Мои колени превратились в желе. Я проверила время, прежде чем идти в библиотеку, сейчас было четыре часа дня. Мама была на очередном курсе по йоге на другом конце земли. Руслана могла вернуться домой после покупки продуктов, но она всегда давала о себе знать, если подозревала, что мы проводим время вместе. Она то стучала кастрюлями, то пылесосила в коридоре, то громко говорила по телефону. Ей не хотелось застать нас за чем-то неправильным. Со знанием пришла бы ответственность.
Ники развернулся на пятках, он выглядел серьезным и решительным, будто собирался на смертную казнь. Я знала, что он делал это для меня. Мне кажется, часть его, скорее всего большая часть, боялась меня целовать. Я могла бы все отменить, избавить его от беспокойства.
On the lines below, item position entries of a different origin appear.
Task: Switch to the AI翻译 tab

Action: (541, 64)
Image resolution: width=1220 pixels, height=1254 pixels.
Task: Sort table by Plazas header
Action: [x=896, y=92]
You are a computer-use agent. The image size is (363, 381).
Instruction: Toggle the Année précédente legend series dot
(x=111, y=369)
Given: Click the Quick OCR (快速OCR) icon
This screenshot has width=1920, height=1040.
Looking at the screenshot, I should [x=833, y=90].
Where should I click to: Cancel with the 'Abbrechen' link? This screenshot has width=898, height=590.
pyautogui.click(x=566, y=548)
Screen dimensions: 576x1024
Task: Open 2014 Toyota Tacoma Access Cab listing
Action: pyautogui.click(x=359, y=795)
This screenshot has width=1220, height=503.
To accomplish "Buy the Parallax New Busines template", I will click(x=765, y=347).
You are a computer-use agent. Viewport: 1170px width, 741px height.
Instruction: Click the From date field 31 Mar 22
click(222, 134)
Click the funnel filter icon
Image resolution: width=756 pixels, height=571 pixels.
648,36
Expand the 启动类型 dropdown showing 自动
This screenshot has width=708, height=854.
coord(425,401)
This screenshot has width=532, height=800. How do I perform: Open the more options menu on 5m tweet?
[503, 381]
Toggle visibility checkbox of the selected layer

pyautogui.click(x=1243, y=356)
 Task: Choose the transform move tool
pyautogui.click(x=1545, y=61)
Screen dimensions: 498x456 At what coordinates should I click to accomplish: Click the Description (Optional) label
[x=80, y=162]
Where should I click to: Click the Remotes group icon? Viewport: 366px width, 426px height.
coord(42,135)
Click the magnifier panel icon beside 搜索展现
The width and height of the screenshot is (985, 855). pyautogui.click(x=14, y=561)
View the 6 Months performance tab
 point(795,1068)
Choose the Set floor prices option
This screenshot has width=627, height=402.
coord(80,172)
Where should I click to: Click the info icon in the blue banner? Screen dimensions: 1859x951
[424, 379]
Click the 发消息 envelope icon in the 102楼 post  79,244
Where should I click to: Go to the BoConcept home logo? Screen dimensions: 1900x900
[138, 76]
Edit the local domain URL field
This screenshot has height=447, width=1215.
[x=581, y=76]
Но я была не настолько хорошей.
Достаточно добродетельной, может.
Папа говорил, что угрызения совести – роскошь бедных, что я не должна мучить себя моралями. «Мы платим слишком большие налоги, чтобы быть хорошими» – так он однажды сказал и рассмеялся.
Я скользнула к полкам, которые были от пола до самого потолка, прижимаясь к ним спиной и закрывая глаза. Чувствовалось так, будто я играю, как актриса, хотя бы эта часть была правдой, хотя бы сейчас. Звук его шагов эхом повторяло мое сердце в груди. Ощутимое тепло его тела подсказало, что он был рядом. Когда он остановился прямо напротив меня, я открыла глаза. Он был так близко, что я не могла рассмотреть все его лицо. Я видела только его бирюзовые глаза, которые переливались, как океан на солнце. Интересно, выглядела ли я так же, как он. Он выглядел таким напуганным, совсем не сексуально.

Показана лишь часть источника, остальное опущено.